Sembra di assistere a un equilibrista, appesantito dagli anni e dalle traversie della vita, che sospeso su un filo troppo sottile arranca, procede impacciato, rischia il crollo. Hopkins è l’equilibrista, le traversie della vita sono i film (molti, troppi) in cui l’attore si è perso, svenduto, invecchiato. Così è difficile riuscire a credere e commossi immergersi in questa sua sorta di carnevale allegoria sul/del cinema, sul/del costruire film, personaggi, storie. Le pretese sono immani e troppo presto finiscono per ricadere fragorosamente e frantumare il castello cangiante e multiforme (ma di carta velina) che ci si è costruiti. Troppo soverchianti i precedenti, nella letteratura come nel cinema. Il dramma pirandelliano dei “Sei personaggi in cerca d’autore”, raffinata e già moderna parabola sulle malinconie del generare
 
 
arte.

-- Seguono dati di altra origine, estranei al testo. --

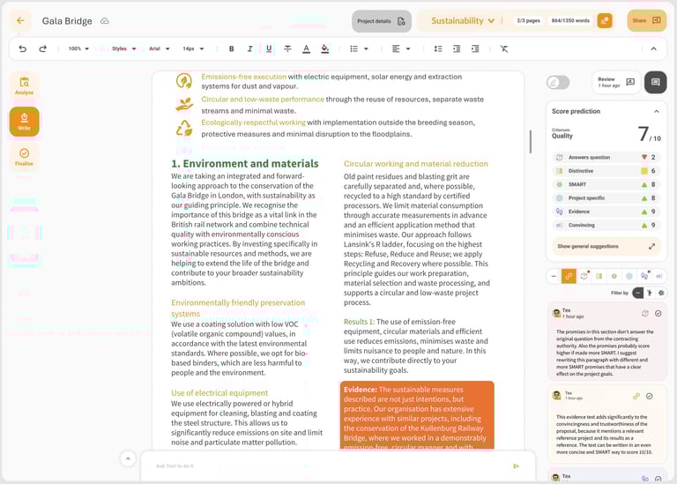Clear text formatting

pos(503,48)
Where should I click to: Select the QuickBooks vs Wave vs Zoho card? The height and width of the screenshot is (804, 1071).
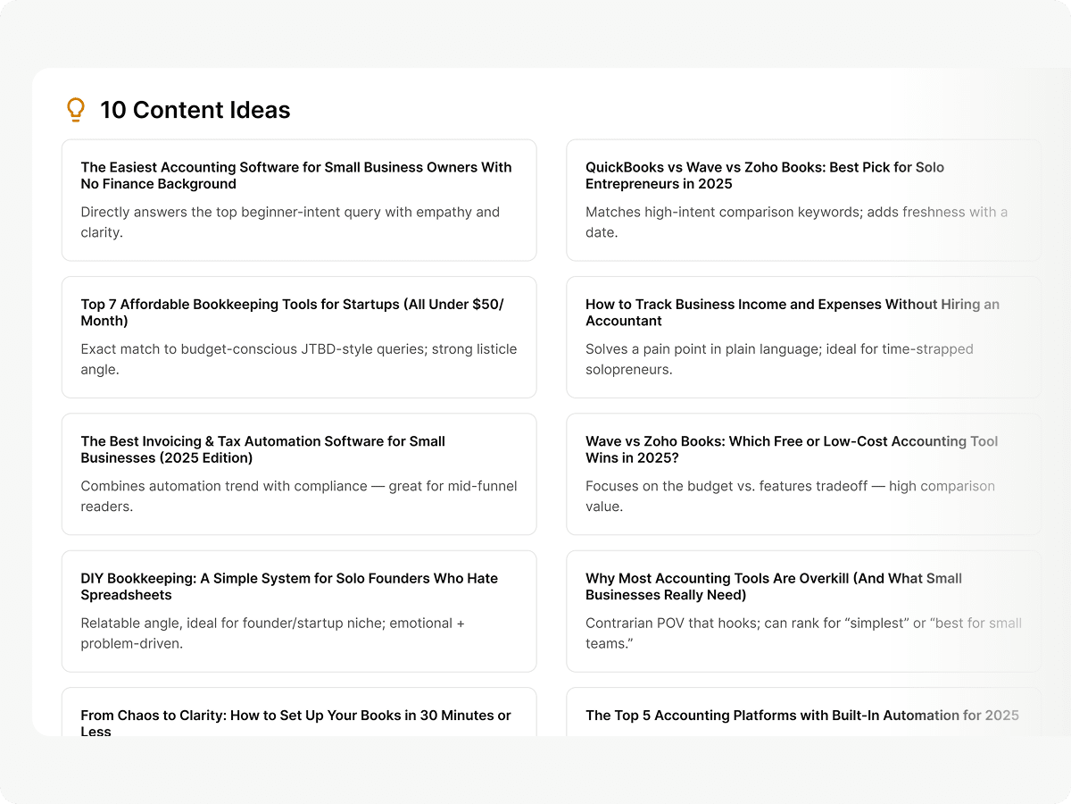tap(764, 175)
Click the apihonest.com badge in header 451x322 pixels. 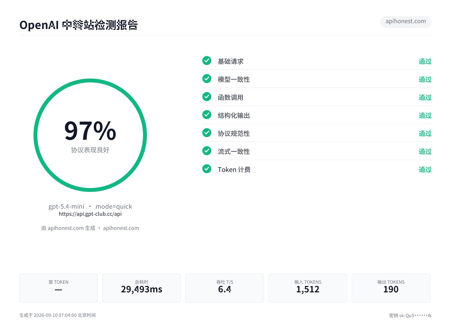pyautogui.click(x=406, y=22)
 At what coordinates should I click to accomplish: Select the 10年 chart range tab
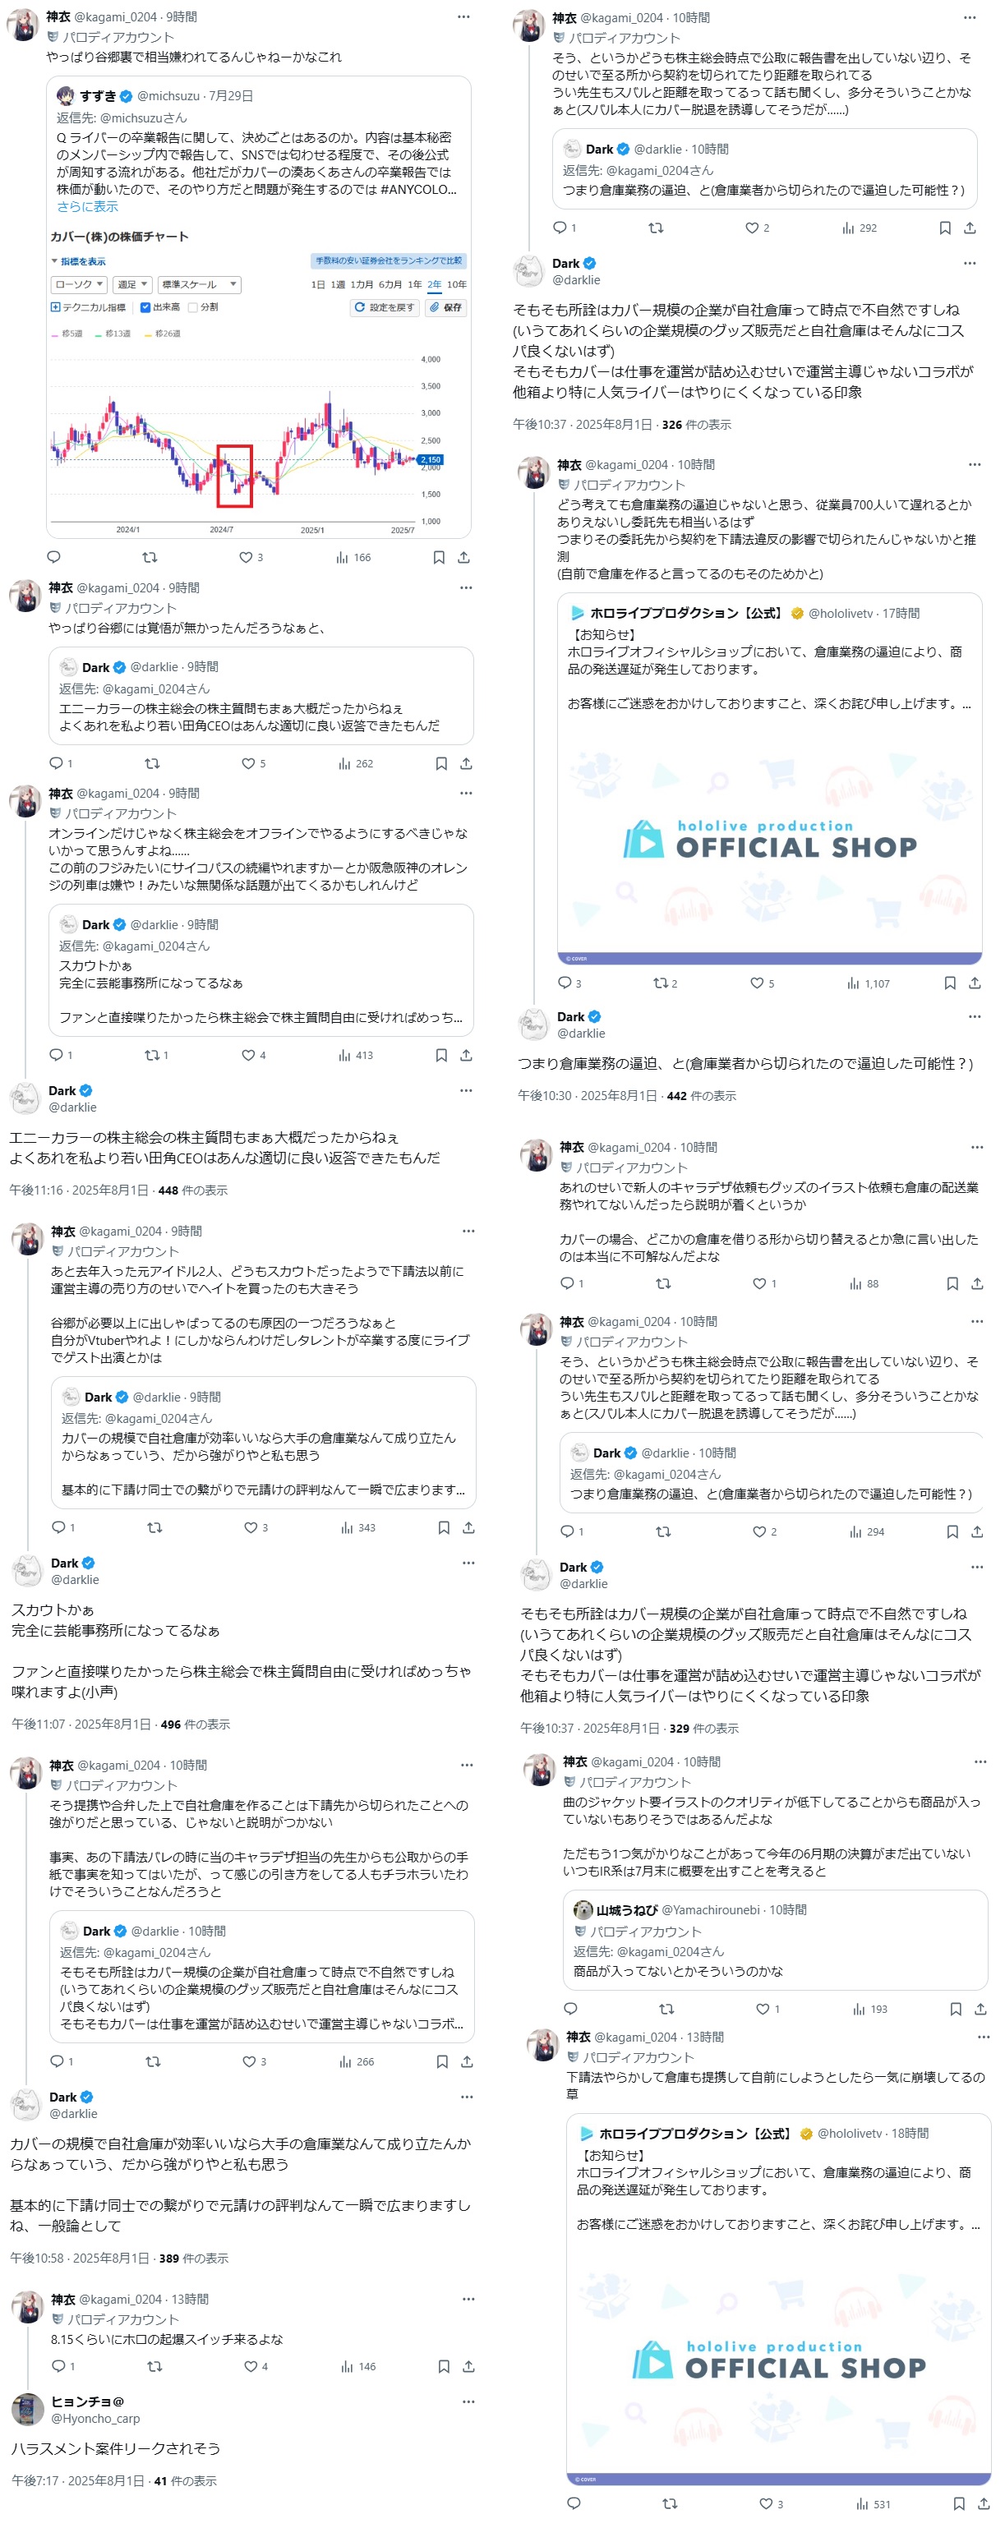(x=456, y=285)
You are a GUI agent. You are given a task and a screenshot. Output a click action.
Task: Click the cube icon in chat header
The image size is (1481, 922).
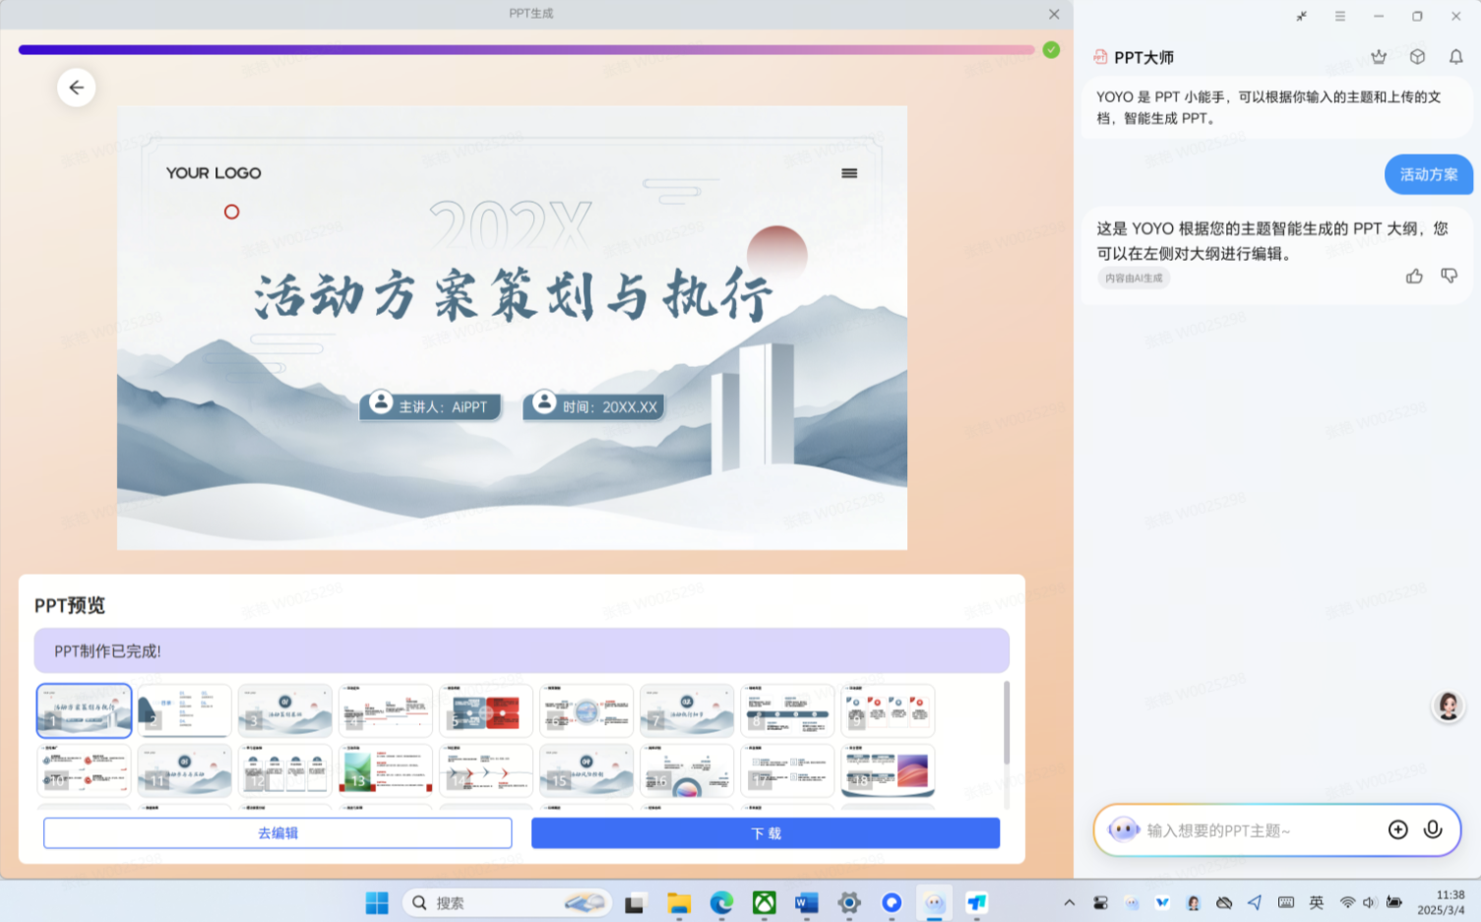(1417, 57)
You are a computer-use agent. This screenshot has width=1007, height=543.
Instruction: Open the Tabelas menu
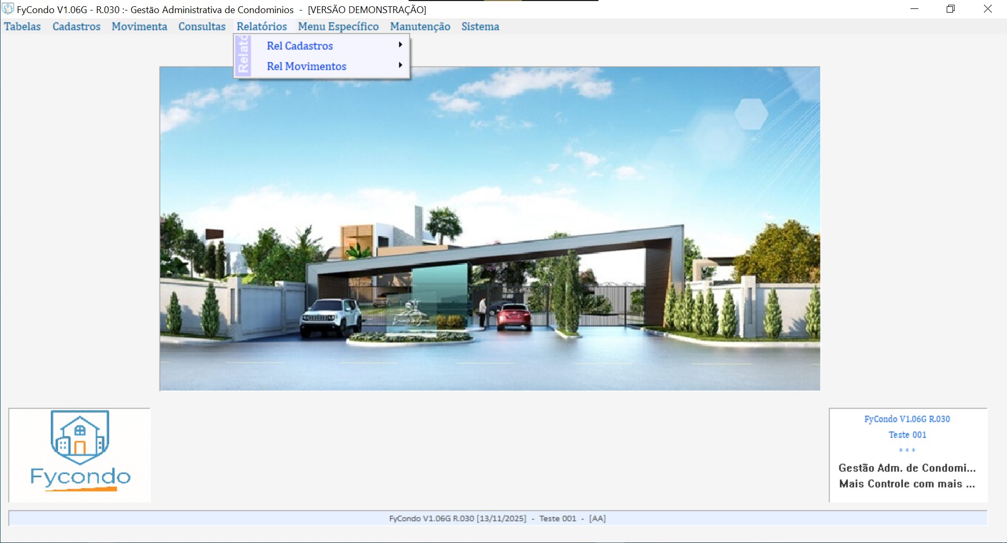23,27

I mostri attorcigliati alle intuizione dello scrivere messi in scena da Cronenberg ne “Il pasto nudo”. Gli affascinanti e labirintici ragionamenti di Lynch (qui si cita addirittura il misterioso “uomo con la macchina da presa” di “Strade perdute”), da “Mulholland Drive” all’ultimo “Inland Empire”. Che, pur nella sua non catalogabilità, si faceva metafora-viaggio nei paradossi del fare cinema, muovendosi, qui sì  
con una maestria e una visionarietà davvero inarrivabili, sempre più rapidamente da un confine all’altro (realtà, arte, sogno, desiderio). Hopkins, invece, s’impiastriccia in un flusso ininterrotto di immagini, stili, stilemi, suggestioni citazioniste che, se pur inizialmente esercitano fascino (le sequenze oniricheggianti in bianco e nero sono riuscite), alla lunga stancano. Finendo così per risuonare per lo più pretenziose, (semi)intellettualoidi, scollate. Totò-Iago, in “Che cosa sono le nuvole”, spiegava così, a un Davoli-Otello spaesato, il segreto dell’arte (il cinema), e poi della vita: «Siamo un sogno, dentro un sogno». Non è necessario scoperchiare Hollywood, basta lo sguardo commosso e malinconico di un burattino in un teatro di periferia. O forse basta essere Pasolini.